Une nouvelle loi pour les salariés « expérimentés » aux apports limités

 

« Expérimentés », tel est désormais le qualificatif employé pour désigner des salariés en fin de carrière. Ces salariés sont-ils « rendus habiles par l'expérience » ou sont-ils objet d’expérimentations ? On ne saurait trop dire, mais il faudrait interroger cette évolution sémantique : ceux que l’on désignait naguère comme des « vieux travailleurs », des « travailleurs âgés » puis des « séniors » sont devenus « expérimentés »… alors que l’une des questions essentielle est d’adapter des compétences.

Derrière les litotes pour désigner le vieillissement, les questions demeurent : l’âge est pour les travailleurs un risque, qu’il entraîne une fragilisation de la santé, une obsolescence des qualifications ou la mise à l’écart pure et simple du marché du travail. Si leur taux d’emploi a progressé ces dernières années, il reste inférieur à la moyenne des pays européens : seuls 38,9 % des salariés de 61 à 64 ans sont en emploi en France, contre 65,3 ans en Allemagne.

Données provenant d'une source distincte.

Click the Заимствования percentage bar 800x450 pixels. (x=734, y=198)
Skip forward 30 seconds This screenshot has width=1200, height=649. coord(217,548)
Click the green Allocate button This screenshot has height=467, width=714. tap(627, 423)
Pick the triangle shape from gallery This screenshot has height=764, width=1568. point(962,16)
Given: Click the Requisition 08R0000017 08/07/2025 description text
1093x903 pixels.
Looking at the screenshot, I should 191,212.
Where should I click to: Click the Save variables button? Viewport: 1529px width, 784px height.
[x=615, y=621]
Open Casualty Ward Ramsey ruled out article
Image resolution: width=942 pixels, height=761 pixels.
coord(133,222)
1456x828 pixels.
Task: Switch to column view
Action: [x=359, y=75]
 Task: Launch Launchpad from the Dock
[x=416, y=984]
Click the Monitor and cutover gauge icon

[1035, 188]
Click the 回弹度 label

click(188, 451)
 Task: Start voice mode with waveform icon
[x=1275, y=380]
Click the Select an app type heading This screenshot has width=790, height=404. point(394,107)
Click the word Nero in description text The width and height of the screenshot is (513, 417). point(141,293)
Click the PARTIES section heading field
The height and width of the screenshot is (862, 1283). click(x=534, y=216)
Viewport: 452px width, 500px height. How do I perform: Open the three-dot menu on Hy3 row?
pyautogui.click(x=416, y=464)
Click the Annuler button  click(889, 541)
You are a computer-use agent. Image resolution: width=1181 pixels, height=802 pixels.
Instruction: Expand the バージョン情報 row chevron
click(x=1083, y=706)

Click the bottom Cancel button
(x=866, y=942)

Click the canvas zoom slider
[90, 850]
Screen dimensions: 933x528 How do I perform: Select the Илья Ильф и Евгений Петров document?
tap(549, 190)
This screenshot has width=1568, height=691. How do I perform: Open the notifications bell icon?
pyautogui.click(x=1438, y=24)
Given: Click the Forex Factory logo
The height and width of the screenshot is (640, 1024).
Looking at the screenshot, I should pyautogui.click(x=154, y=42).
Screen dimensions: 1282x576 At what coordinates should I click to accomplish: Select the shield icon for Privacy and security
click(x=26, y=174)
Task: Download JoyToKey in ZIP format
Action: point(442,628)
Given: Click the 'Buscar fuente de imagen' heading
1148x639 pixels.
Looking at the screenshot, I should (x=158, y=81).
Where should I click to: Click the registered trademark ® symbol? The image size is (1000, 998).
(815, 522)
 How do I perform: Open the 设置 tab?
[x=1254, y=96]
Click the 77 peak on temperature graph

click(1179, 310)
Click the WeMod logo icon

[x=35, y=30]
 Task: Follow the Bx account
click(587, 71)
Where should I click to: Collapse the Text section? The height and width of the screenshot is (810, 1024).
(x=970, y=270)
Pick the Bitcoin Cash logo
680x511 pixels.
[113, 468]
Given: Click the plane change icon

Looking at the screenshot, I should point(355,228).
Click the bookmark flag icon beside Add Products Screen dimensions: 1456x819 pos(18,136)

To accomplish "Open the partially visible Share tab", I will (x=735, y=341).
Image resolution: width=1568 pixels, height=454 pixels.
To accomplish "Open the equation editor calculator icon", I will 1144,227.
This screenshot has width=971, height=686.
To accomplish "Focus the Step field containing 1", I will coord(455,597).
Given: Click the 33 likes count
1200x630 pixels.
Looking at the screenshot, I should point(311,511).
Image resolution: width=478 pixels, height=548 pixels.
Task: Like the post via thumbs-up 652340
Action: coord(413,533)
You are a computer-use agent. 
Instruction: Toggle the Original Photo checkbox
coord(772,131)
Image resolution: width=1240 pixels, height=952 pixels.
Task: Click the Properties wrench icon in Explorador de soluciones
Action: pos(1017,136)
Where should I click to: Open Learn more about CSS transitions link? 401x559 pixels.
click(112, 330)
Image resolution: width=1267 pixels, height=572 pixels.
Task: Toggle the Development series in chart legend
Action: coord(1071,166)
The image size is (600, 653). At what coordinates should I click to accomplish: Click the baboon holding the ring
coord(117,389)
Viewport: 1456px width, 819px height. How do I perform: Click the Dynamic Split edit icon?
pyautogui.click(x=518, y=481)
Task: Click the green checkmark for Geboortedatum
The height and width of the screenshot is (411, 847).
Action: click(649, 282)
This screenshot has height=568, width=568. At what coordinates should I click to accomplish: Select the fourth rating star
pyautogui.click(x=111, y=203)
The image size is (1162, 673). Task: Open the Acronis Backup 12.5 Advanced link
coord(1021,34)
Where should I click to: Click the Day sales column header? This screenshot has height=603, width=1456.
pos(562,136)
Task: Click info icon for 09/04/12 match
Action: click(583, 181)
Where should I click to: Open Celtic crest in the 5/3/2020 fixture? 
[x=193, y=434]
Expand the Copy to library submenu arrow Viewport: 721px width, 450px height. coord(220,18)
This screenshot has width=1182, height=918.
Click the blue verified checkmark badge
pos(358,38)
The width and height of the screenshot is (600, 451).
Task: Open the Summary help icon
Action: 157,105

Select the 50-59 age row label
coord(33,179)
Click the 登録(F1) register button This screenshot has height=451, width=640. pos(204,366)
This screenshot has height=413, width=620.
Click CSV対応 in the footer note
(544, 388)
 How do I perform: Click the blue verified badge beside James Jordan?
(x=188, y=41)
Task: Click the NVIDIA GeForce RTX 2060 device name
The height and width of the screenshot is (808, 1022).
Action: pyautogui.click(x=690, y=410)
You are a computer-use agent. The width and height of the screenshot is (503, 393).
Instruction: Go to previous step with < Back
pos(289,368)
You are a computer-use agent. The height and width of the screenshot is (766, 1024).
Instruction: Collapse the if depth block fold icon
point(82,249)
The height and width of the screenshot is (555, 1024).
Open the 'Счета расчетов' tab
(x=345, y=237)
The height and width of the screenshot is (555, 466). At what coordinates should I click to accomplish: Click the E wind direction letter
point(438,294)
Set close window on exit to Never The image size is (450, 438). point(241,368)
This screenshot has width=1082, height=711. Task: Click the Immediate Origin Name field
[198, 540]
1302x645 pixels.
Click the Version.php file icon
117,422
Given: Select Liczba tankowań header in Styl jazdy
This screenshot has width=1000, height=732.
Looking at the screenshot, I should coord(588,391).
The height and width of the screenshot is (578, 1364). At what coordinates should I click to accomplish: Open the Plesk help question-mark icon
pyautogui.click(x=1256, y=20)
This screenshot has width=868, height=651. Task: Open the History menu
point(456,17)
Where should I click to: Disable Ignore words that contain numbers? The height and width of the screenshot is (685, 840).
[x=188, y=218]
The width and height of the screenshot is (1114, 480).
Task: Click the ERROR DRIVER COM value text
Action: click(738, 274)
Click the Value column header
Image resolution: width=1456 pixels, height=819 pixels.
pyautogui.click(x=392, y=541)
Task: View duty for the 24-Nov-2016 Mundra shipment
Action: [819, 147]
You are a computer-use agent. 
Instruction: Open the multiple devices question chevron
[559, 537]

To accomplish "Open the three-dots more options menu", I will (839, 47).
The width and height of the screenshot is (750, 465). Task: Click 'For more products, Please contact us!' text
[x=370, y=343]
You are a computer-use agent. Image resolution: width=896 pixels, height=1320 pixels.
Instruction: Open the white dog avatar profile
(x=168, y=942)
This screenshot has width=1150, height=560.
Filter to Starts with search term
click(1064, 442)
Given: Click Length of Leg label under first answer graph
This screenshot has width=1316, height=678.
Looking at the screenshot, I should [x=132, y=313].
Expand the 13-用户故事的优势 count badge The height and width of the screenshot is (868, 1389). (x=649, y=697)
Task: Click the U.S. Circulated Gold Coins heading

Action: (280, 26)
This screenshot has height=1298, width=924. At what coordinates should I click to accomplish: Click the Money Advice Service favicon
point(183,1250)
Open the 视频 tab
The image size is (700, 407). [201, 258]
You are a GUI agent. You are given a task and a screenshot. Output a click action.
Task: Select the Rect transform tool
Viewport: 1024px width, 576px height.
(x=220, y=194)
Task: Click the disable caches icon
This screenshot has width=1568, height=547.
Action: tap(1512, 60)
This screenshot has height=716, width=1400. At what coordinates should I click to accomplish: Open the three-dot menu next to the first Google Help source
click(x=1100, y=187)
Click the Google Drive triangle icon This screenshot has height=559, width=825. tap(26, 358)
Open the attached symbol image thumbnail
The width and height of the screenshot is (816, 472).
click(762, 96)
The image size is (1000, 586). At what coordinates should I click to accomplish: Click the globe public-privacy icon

L’effet principal vient, pour une large part, d’un âge de départ à la retraite différent, mais pas seulement :  notre pays est marqué depuis longtemps par une sortie précoce du marché du travail. 

Les déficits sociaux et les tensions sur le marché du travail invitent aujourd’hui à imaginer des réformes : c’est ce qu’on fait les partenaires sociaux le 14 novembre 2024 dans un accord national sur l’emploi des salariés expérimentés. Le projet de loi « portant transposition des accords nationaux interprofessionnels en faveur de l’emploi des salariés expérimentés et relatif à l’évolution du dialogue social », déposé au Sénat le 7 mai 2025, prévoit de transposer fidèlement cet accord. Le moins que l’on puisse dire est que les partenaires sociaux, comme les pouvoirs publics, n’ont pas fait l’objet d’une imagination débordante. Les principales mesures retenues existaient plus ou moins auparavant, et on se contentera donc d’amplifier des dispositifs précédemment expérimentés. Sans doute, ces nouvelles règles ne seront-elles pas sans effet, mais on peut douter qu’elles permettent de traiter définitivement cette importante question. 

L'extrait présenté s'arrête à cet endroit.